[ad_1]

The value of a large number of digital currencies has expanded this year. As the end of 2021 approaches, the market value of all more than 11,000 encrypted assets is approximately US$2.6 trillion. Nowadays, it can be said with certainty that tokens pegged to the US dollar (also known as stablecoins) occupy an important position in the crypto market.
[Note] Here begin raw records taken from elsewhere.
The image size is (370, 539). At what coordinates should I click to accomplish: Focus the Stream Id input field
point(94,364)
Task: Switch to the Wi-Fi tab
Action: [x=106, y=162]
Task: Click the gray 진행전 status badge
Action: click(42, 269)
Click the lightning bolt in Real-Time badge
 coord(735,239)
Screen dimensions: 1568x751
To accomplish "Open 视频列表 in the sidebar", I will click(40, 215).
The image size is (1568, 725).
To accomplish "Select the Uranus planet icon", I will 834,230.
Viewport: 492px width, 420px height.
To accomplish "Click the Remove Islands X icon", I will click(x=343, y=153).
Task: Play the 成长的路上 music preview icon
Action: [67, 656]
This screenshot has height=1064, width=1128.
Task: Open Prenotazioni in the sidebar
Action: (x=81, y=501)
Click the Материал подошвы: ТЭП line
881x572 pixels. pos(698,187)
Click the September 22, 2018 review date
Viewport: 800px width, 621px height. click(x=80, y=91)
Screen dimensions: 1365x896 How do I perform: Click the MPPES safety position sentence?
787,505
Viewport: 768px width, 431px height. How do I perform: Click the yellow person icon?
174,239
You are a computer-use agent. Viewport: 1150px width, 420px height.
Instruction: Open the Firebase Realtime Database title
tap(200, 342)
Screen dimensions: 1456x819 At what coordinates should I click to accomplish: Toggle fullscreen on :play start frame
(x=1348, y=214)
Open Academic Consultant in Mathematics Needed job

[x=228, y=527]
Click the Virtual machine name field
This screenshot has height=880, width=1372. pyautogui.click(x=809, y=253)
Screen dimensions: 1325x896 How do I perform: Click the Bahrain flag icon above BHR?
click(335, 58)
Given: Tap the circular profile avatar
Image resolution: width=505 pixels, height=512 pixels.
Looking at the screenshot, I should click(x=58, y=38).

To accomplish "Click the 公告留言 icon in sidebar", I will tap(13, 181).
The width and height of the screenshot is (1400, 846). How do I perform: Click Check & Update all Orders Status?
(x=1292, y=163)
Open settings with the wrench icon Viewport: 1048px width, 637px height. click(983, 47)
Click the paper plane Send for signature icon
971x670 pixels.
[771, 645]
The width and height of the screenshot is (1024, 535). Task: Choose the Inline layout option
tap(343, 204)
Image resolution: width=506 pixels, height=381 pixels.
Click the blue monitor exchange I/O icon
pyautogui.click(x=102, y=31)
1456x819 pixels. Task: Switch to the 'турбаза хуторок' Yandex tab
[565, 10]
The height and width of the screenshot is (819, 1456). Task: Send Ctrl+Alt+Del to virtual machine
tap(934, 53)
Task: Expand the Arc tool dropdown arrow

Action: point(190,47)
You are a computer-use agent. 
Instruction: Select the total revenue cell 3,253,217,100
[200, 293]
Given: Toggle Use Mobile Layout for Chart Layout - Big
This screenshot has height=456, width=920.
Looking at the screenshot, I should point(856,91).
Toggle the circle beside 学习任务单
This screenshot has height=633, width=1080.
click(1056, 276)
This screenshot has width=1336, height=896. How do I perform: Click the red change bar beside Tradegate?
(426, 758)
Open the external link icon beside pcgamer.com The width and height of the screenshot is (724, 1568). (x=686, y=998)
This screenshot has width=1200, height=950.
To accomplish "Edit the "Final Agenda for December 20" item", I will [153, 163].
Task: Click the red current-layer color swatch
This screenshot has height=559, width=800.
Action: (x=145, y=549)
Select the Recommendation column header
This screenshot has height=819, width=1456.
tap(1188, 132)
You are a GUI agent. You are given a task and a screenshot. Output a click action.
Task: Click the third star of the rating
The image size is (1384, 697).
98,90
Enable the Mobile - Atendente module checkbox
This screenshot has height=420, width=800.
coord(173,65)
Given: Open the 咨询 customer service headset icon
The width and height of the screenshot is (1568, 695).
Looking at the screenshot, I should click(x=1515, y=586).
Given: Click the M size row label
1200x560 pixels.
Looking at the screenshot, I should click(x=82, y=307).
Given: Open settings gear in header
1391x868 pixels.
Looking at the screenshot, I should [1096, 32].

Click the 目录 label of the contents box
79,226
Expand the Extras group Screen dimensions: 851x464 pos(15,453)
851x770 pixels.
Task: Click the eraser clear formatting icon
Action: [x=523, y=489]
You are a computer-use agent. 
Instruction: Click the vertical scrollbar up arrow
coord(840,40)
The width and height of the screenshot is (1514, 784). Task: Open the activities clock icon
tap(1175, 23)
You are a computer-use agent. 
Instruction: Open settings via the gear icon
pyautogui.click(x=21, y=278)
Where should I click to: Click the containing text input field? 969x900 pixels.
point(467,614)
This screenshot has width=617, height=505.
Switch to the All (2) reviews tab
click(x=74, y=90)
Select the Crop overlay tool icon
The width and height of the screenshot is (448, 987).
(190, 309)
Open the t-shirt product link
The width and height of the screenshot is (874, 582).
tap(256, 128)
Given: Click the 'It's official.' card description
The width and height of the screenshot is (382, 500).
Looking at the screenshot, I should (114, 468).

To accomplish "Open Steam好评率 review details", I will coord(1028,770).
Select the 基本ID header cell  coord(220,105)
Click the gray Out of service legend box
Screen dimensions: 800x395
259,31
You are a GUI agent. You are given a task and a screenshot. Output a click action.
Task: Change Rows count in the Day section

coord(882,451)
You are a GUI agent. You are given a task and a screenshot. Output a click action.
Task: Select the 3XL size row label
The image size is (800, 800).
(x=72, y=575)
Today, the market value of all stablecoins in the world exceeds $152 billion, accounting for 5.84% of the dollar value of the crypto economy.

Stablecoins have seen huge growth in the crypto economy

Stablecoins have always been a hot topic in the cryptocurrency world, because these U.S. dollar-pegged tokens have experienced significant growth in 2021. Basically, a stable currency is a cryptocurrency that uses an external reference value such as the U.S. dollar or other legal currencies.

The stablecoin economy soars above $150B, and stablecoins account for more than 50% of global crypto trading volume
According to Coingecko’s “Top Ten Stablecoins by Market Value” list, the top ten stablecoins by market value were listed on November 26, and the valuation of each stablecoin is more than 30 days.

In terms of market capitalization, the largest stablecoin today is Tether (USDT), because its current market valuation is US$73.95 billion. In the past 30 days, USDTThe market value of the company has risen by 3.9%. The second largest stablecoin by market value is the U.S. dollar (USDC), with a value of 37.6 billion U.S. dollars, an increase of 15.2% within 30 days.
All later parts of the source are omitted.